- Task data -
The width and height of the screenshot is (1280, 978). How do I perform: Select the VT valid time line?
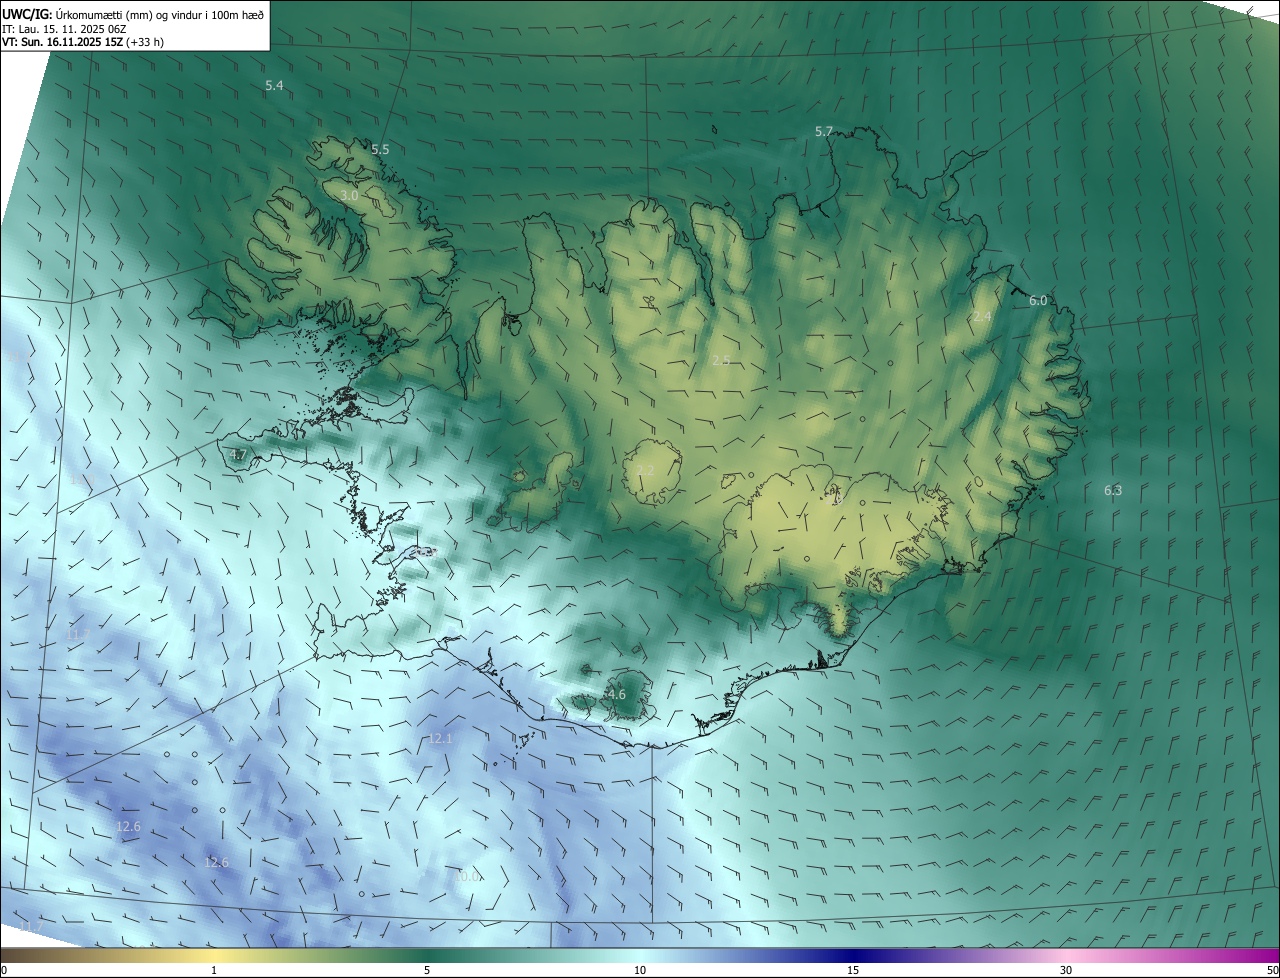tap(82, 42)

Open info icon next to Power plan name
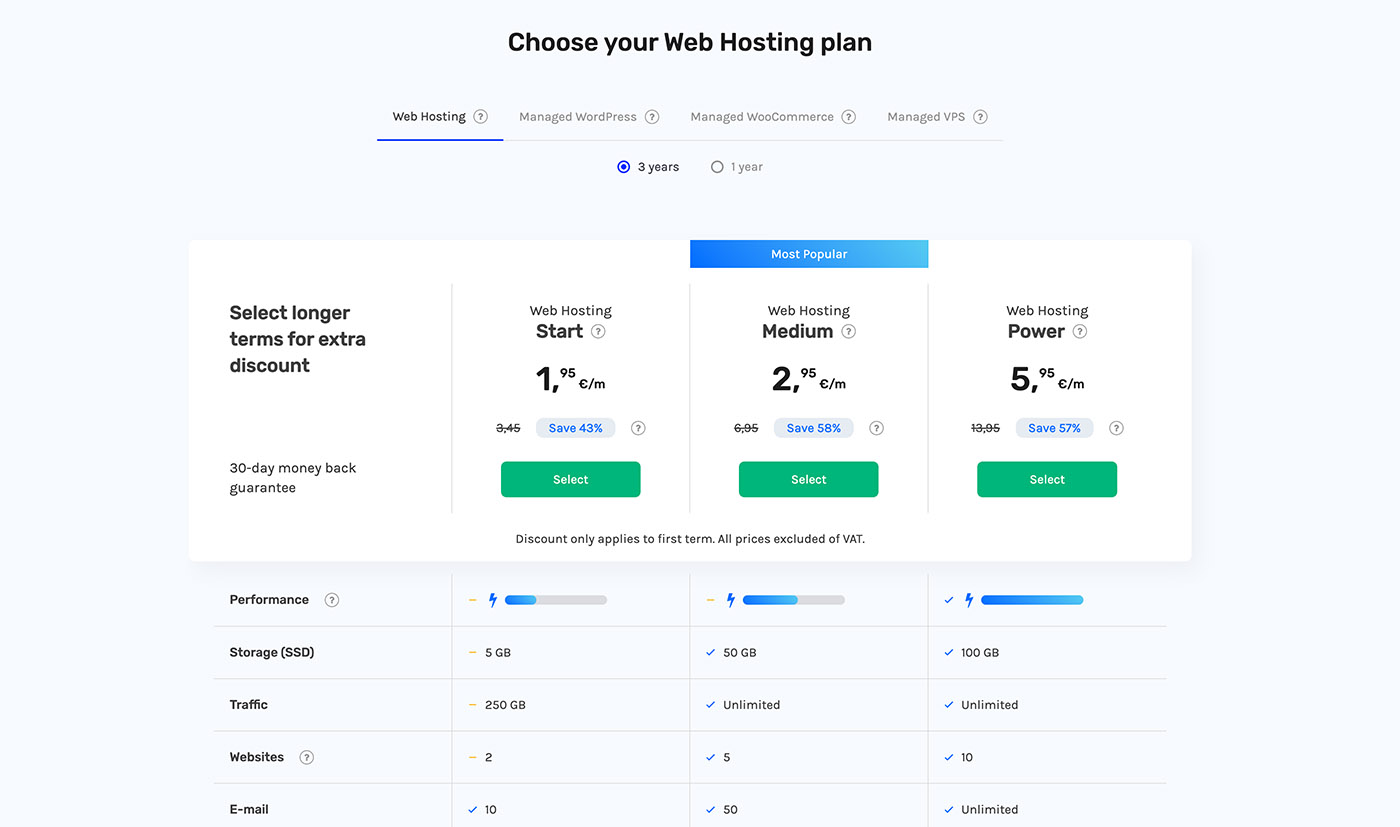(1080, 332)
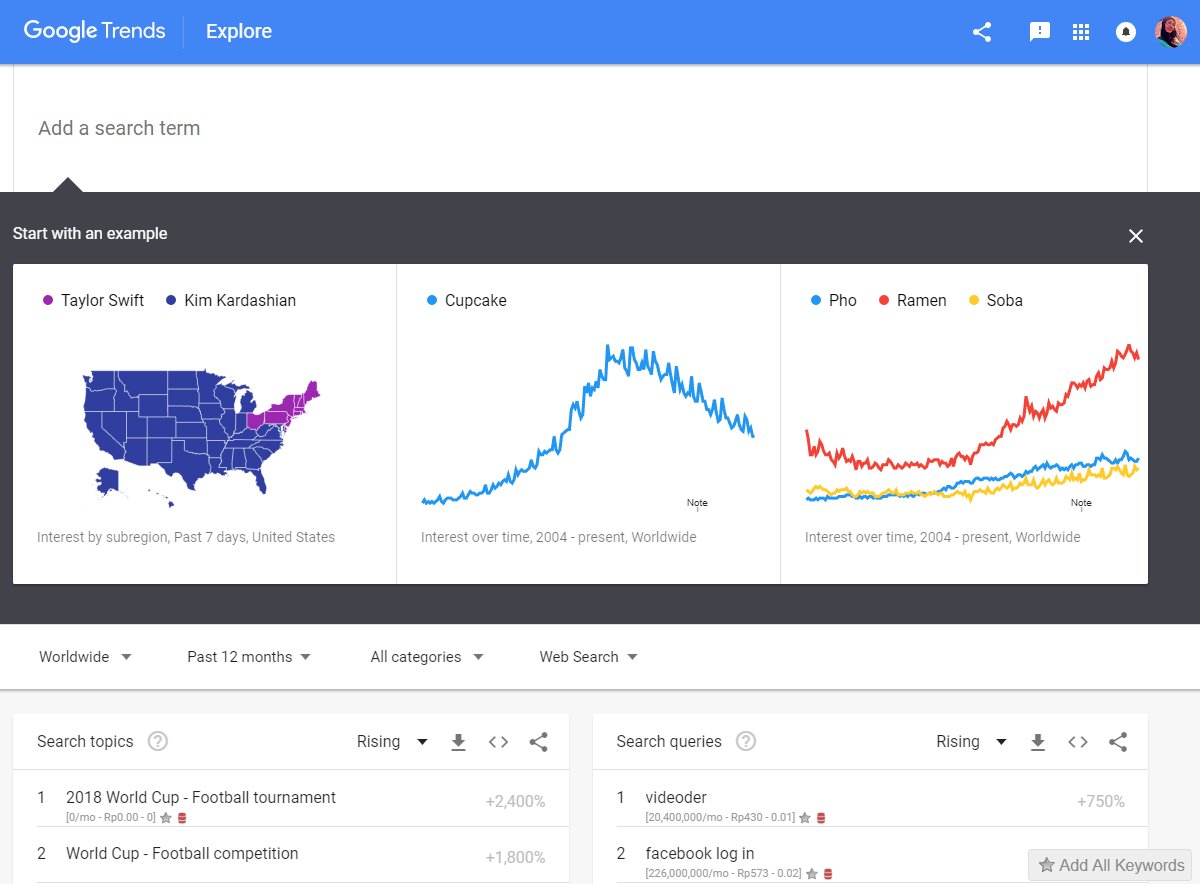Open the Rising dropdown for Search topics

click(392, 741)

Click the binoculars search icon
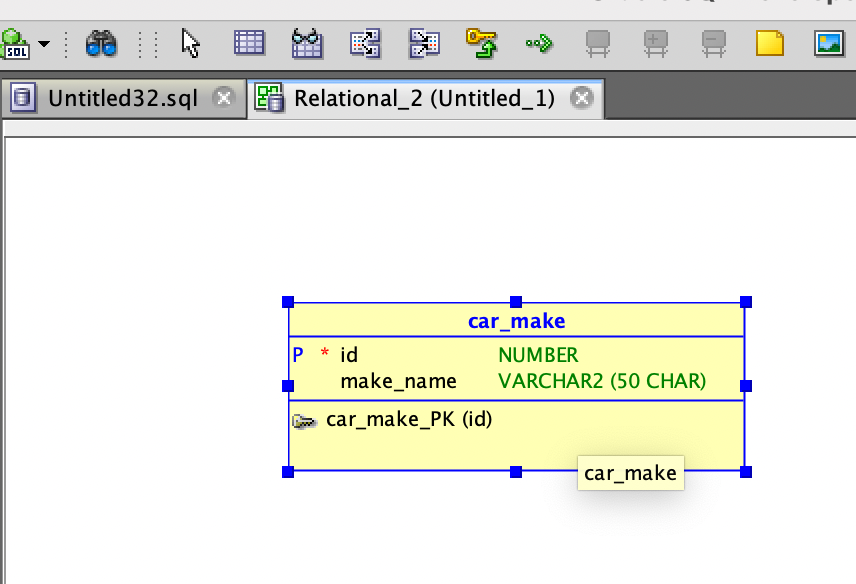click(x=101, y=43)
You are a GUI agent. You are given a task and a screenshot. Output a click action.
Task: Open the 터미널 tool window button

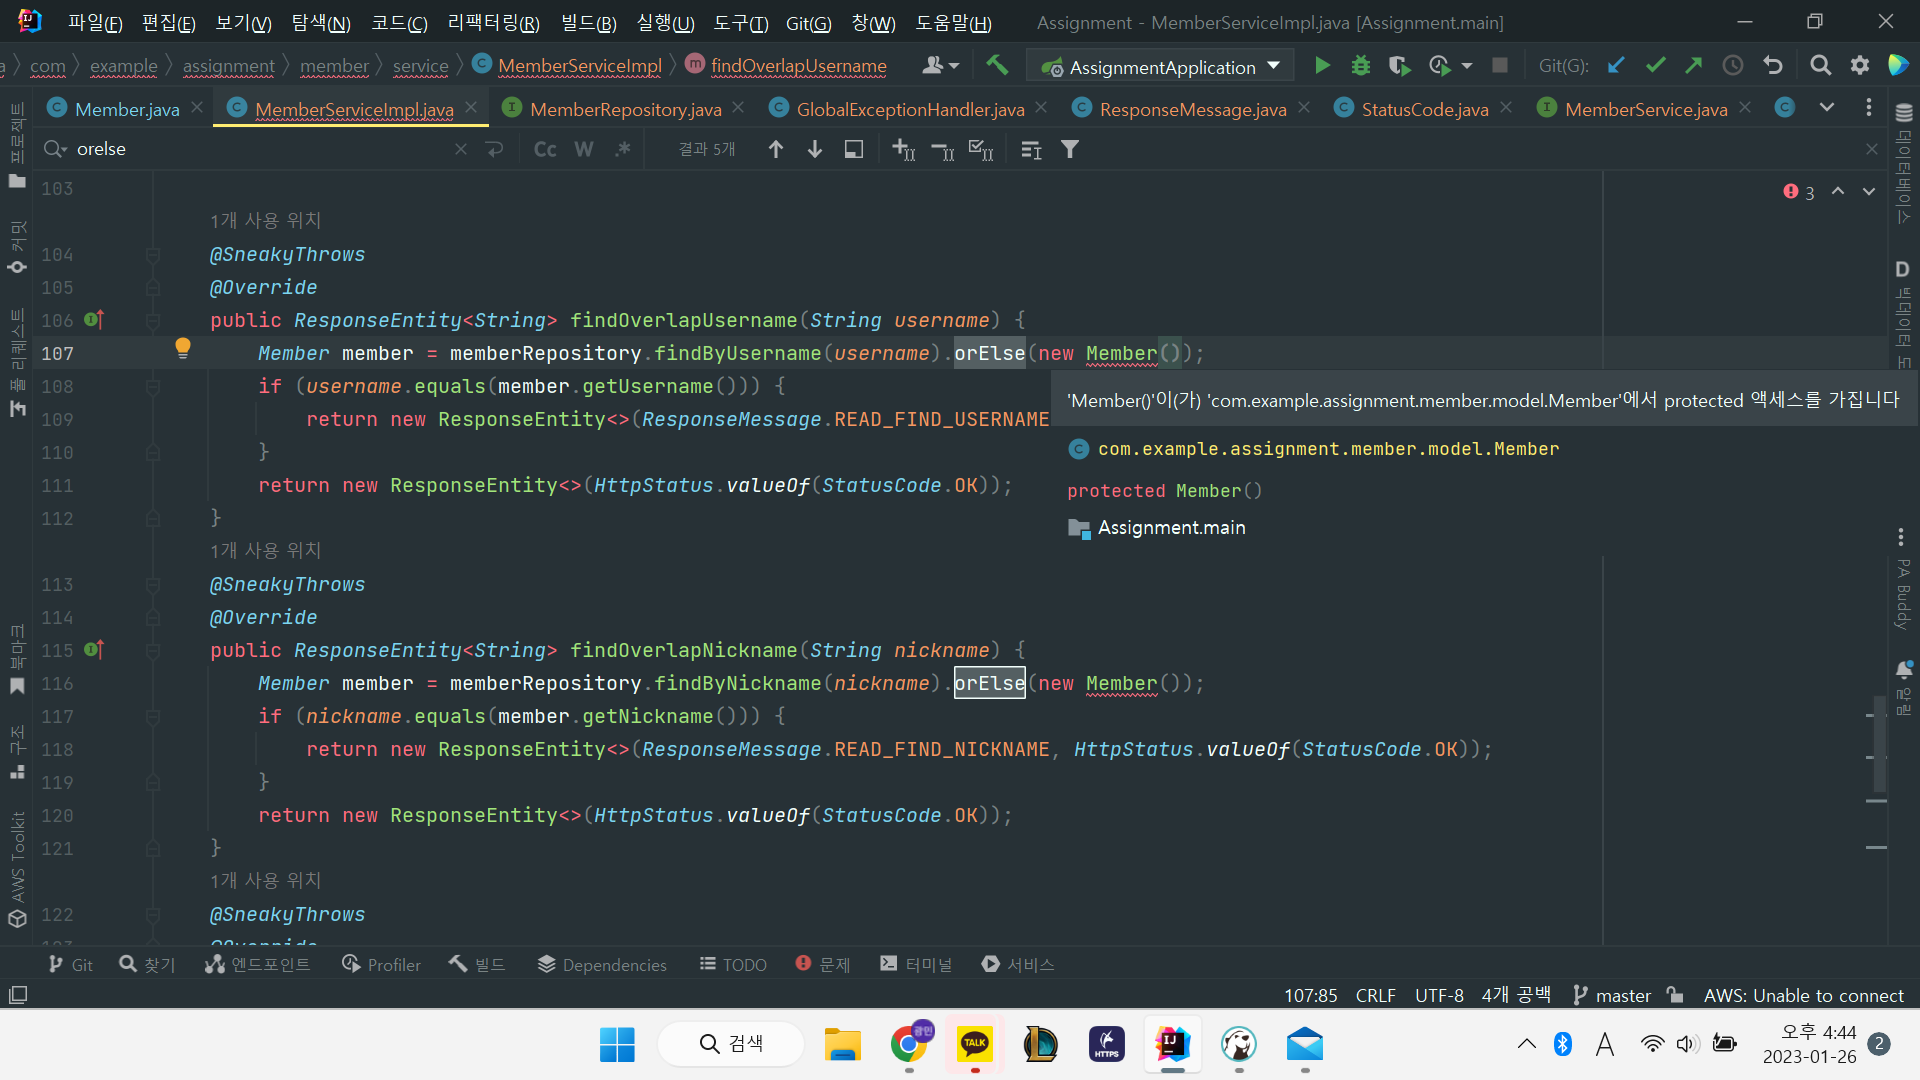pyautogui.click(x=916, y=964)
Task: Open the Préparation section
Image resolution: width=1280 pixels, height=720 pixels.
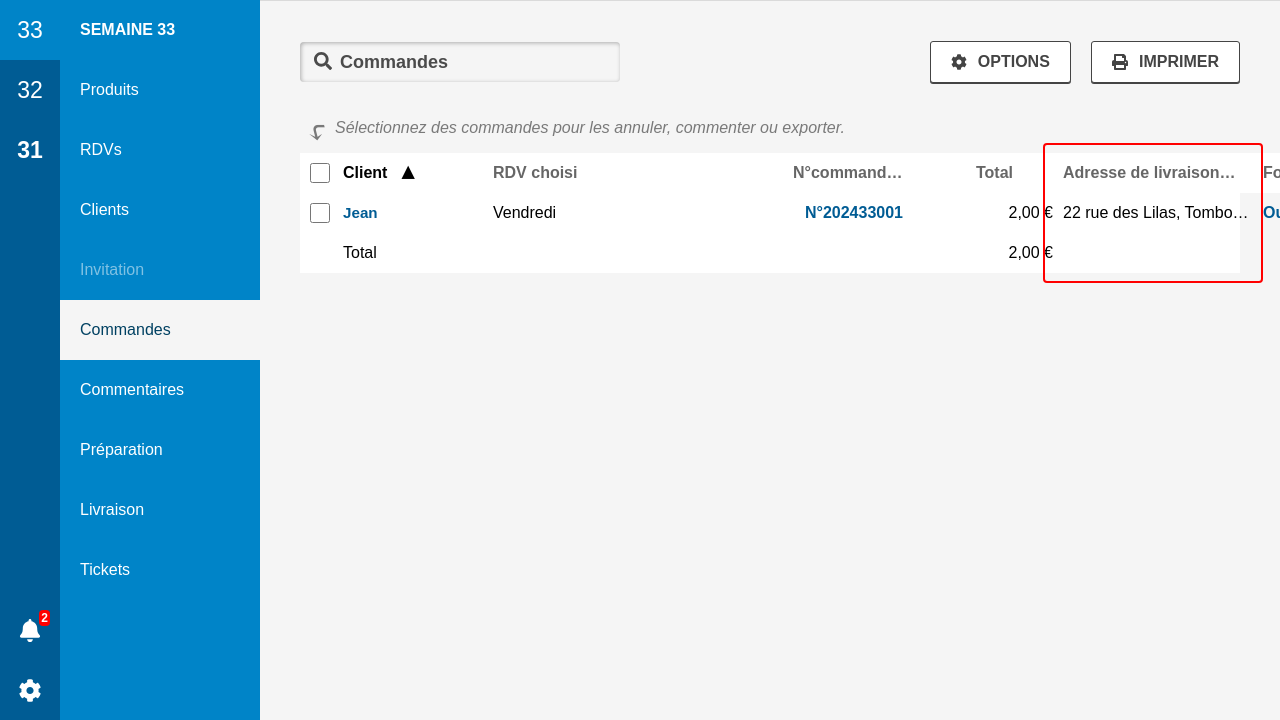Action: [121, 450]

- Problem details -
Select every line of the records that contains the string "width", matching case exactly.

- Solved problem -
The width and height of the screenshot is (1280, 978). How do I perform: Select the VT valid time line?
Image resolution: width=1280 pixels, height=720 pixels.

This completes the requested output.